Meet our Donor Joe Klingler

klinglerratsJoe Klingler was born in the Great Black Swamp on a hot July day near the time of the Russian launch of Sputnik 1 that began the race into space. During elementary school he read a book entitled Four Wheel Drift that led to a soap box derby car and two crashes but no big win, and a lifelong love of motion and motorcycles even though there were no bikes in the book.

Around the time Jimi Hendrix played the U.S. National Anthem at Woodstock, he was pounding a Gibson guitar in a garage band influenced by local groups like the MC5 and Iggy and Stooges whose pioneering punk music he figured existed everywhere, though it was actually coming out of Detroit forty miles to the north.

Then he read The God Machine by Martin Caidin and started thinking about the nature of computation. And audio. And maybe someday getting a job. So he went to college to study Electrical Engineering and wrote an essay about feeling like a number for an English class before he heard Bob Seger sing about it. Years of study led to a decade of research in medical image processing, a stack of academic papers, and a few patents, which in turn led to an interest in special effects, and the software for making them. He co-founded a small startup company that was quickly acquired leading to a string of jobs for bigger and bigger companies until he was assimilated by a billion dollar enterprise and had the idea for a book—which he finally wrote while moving 525 mph bouncing between the coasts of the United States.

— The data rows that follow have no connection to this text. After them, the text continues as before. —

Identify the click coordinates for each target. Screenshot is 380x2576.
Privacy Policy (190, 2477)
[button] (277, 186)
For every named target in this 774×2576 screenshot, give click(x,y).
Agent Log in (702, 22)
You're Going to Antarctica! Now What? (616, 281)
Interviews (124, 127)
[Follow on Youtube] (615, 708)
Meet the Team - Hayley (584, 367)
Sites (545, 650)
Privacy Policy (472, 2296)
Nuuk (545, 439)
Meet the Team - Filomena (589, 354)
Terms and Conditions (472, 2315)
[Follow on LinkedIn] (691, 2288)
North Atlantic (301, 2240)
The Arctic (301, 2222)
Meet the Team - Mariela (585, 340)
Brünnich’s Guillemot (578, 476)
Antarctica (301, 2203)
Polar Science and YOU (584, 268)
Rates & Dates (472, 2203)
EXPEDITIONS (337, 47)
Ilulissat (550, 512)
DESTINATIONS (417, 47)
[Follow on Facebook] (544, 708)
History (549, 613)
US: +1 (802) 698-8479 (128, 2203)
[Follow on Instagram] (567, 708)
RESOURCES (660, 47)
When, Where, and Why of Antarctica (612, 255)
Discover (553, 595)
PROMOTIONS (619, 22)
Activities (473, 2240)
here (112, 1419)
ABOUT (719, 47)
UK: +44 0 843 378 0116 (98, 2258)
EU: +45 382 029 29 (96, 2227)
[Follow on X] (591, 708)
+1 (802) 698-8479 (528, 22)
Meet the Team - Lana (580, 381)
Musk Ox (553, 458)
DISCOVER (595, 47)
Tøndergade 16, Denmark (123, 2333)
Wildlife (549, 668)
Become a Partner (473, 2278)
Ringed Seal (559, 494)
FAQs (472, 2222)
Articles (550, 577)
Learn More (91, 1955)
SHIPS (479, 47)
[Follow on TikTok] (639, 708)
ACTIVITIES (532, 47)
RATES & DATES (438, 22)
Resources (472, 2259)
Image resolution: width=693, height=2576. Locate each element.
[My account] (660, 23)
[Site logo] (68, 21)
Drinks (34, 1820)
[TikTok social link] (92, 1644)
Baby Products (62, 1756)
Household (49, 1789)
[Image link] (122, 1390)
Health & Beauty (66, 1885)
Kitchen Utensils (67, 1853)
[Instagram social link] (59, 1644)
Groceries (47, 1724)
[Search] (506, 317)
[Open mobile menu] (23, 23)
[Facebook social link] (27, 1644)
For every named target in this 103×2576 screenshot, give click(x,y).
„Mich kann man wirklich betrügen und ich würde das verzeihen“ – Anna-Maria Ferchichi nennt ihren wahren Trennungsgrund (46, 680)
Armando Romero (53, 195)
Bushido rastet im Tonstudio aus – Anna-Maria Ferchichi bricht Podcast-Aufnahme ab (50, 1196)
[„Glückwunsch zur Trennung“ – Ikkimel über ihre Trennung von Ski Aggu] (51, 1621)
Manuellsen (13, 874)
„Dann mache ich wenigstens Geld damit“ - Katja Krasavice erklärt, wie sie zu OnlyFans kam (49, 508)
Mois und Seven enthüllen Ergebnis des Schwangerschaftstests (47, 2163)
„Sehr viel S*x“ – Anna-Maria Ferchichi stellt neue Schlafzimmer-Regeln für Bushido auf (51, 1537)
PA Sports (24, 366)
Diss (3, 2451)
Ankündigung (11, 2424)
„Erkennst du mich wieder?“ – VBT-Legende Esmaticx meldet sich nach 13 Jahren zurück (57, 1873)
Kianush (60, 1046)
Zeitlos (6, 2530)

That book wasn’t RATS. But it led to RATS, his first novel. RATS draws on the beauty of technology, its uses, misuses and abuses. And how the collision of human ideologies shape its future—and ours.

He currently resides in California with a couple of Macs and a handful of motorcycles (striving for the Peter-Egan optimum, as described in Leanings). Sometimes he drives a car. And is fond of turbochargers.